Section 43 Medical monitoring for lead

If it is reasonably likely that a worker could receive significant exposure to lead, the employer must ensure that blood lead level testing is available to the worker and the worker is informed of the availability of the blood lead test. Significant exposure to lead can occur during work at firing ranges, radiator shops and electronic recycling facilities. The purpose of the health assessment is to provide a baseline measure of the worker’s health and should include a health history, physical examination and blood lead testing.

When hiring a worker, it is the employer’s responsibility to require the worker to have a health assessment and it should be also offered to all workers involved in work that may result in elevated blood lead levels. Yearly testing is recommended.

Measuring the concentration of lead in the blood is one way of determining the amount of lead in the body from all exposures.
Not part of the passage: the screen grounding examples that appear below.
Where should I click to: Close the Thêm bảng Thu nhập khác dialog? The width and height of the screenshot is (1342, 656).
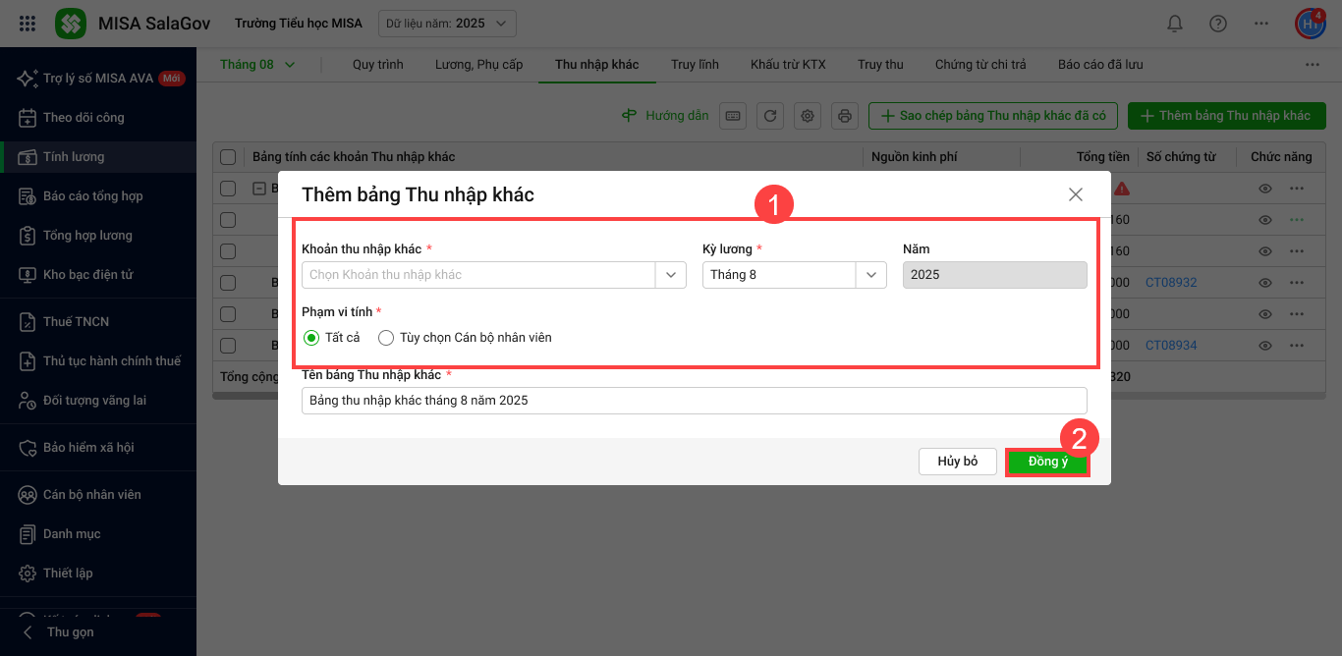click(x=1076, y=194)
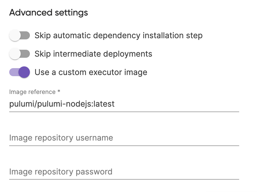Click the Image repository username label
The width and height of the screenshot is (257, 192).
61,138
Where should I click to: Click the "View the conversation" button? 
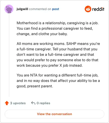[55, 114]
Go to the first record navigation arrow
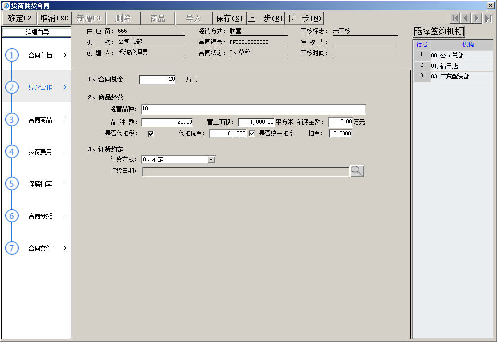Viewport: 497px width, 342px height. click(x=456, y=18)
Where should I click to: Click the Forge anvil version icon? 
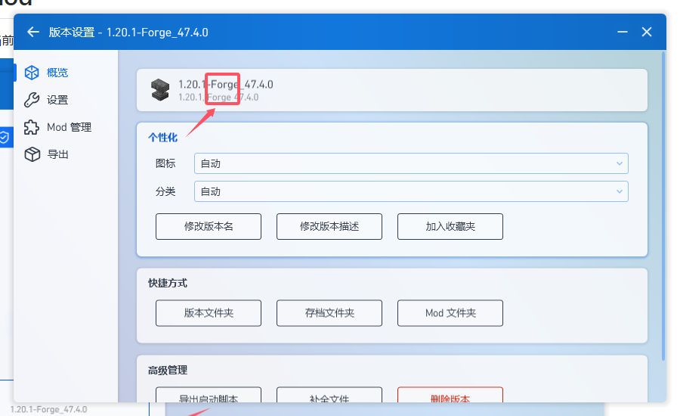[x=160, y=89]
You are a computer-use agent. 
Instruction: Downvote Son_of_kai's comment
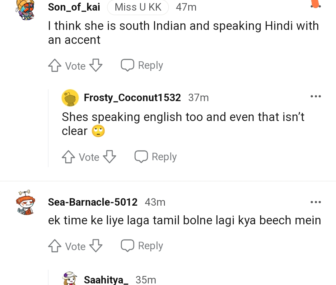[96, 66]
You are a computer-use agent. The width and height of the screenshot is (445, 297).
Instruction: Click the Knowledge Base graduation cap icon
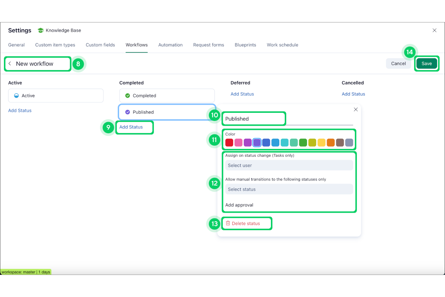point(41,30)
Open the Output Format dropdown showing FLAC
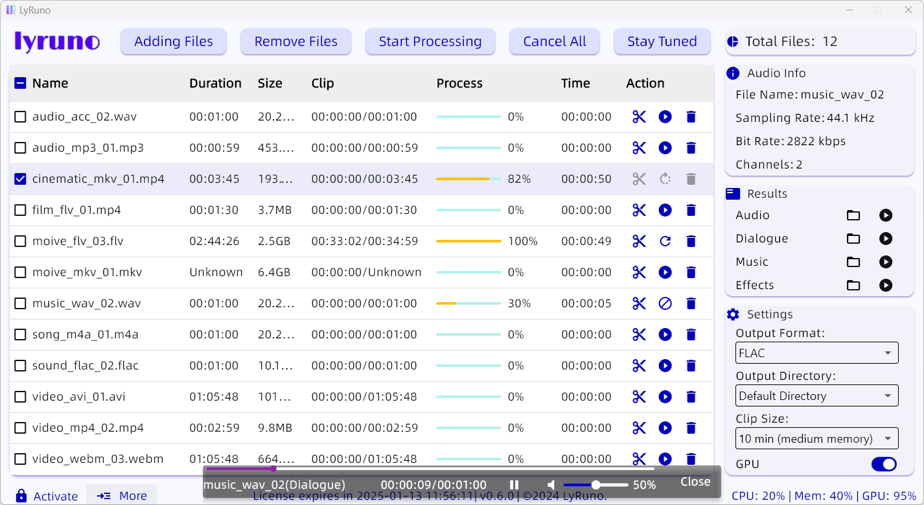The height and width of the screenshot is (505, 924). point(817,353)
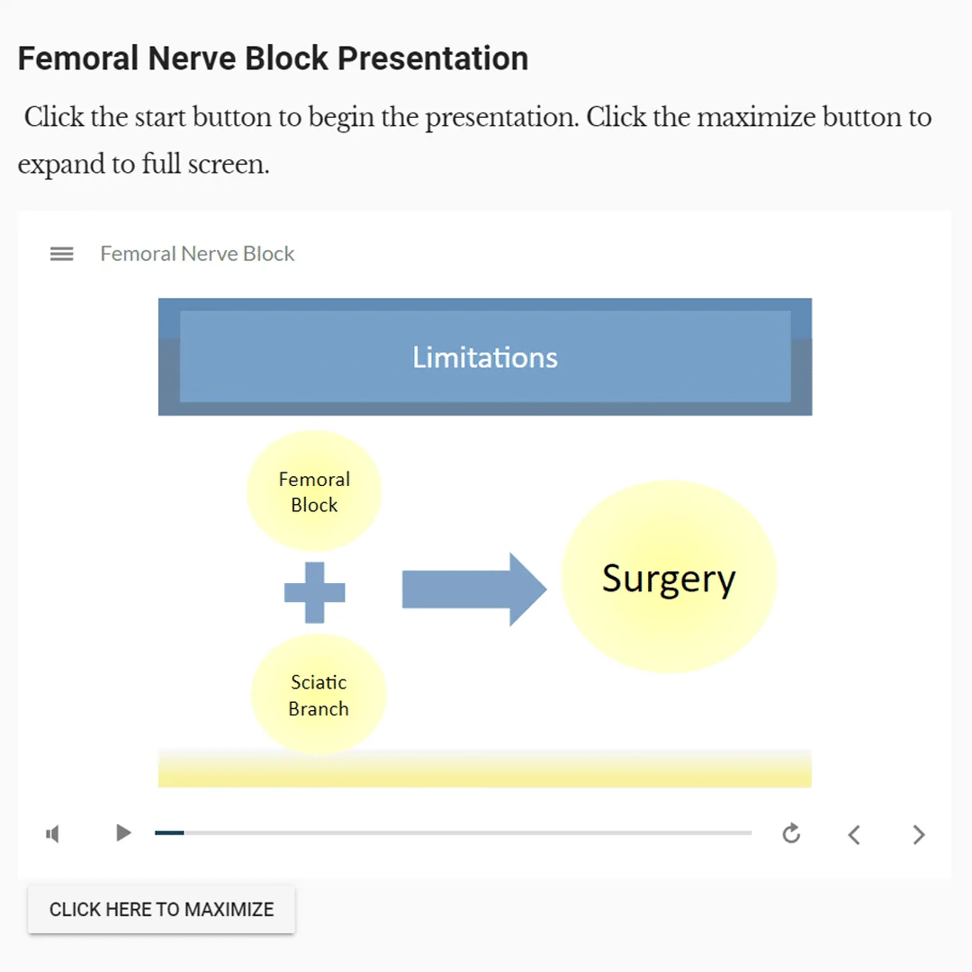This screenshot has width=972, height=972.
Task: Click the play icon to start narration
Action: tap(123, 833)
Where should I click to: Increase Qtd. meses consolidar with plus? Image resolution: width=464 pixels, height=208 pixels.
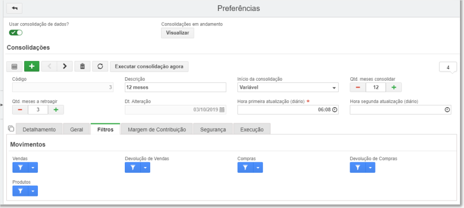pyautogui.click(x=394, y=87)

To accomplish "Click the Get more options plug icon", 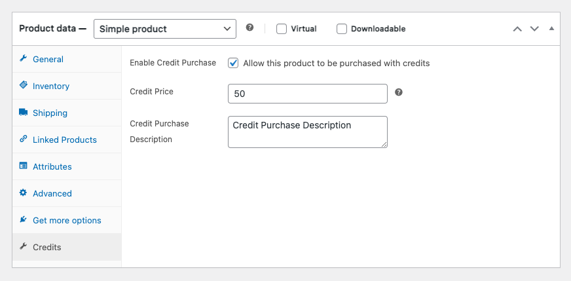I will click(23, 220).
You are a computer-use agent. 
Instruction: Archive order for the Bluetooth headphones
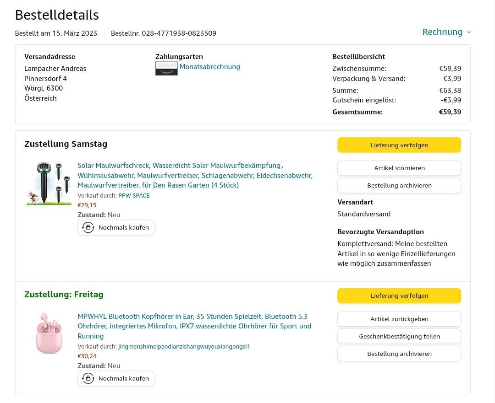(x=399, y=354)
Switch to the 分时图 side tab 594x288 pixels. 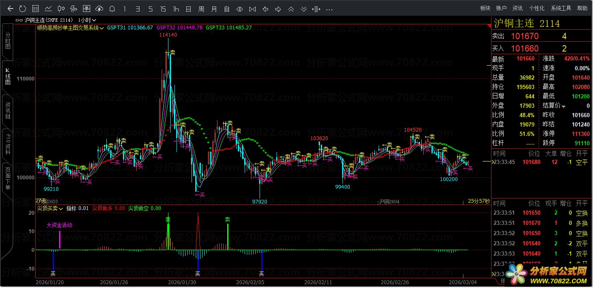click(8, 41)

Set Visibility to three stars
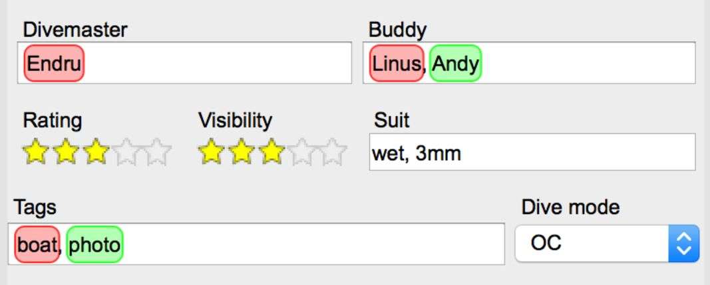272,152
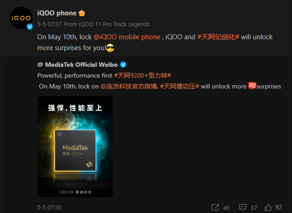This screenshot has height=213, width=292.
Task: Click the blue verified badge on iQOO avatar
Action: pyautogui.click(x=30, y=27)
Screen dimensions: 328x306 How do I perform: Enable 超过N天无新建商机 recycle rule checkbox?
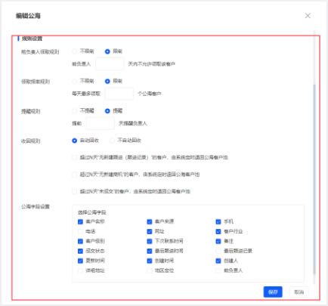[x=74, y=175]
It is the best available measure of recent lead absorption. Blood lead levels should be less than 1.5 micromoles per litre. A worker with a blood level of 2.5 micromoles per litre or greater or symptoms diagnosed as a result of lead exposure is considered to have lead poisoning. The physician performing the testing should explain the results of blood lead testing to the worker. The Director of Medical Services must be notified if a worker has a blood level of 2.5 micromoles per litre or greater. For more information refer to the Safety Bulletin shown below.

For more information
Notifiable Occupational Diseases – Information for Physicians
Bulletin MG030

Where the worker has lead poisoning, Alberta Human Services occupational health and safety officers, under the direction of the Director of Medical Services, can order the employer to remove the worker from further lead exposure. The Director of Medical Services is a staff member of Alberta Human Services, appointed by the Minister under section 5 of the OHS Act.

Female workers of childbearing age who are considering becoming pregnant should be monitored to safeguard the fetus from the harmful effects of lead. The blood lead level should be kept below 0.5 micromoles per litre to protect the fetus.

The employer is responsible for paying the cost of the health assessment and ensuring that an accredited laboratory conducts the analyses of blood lead tests.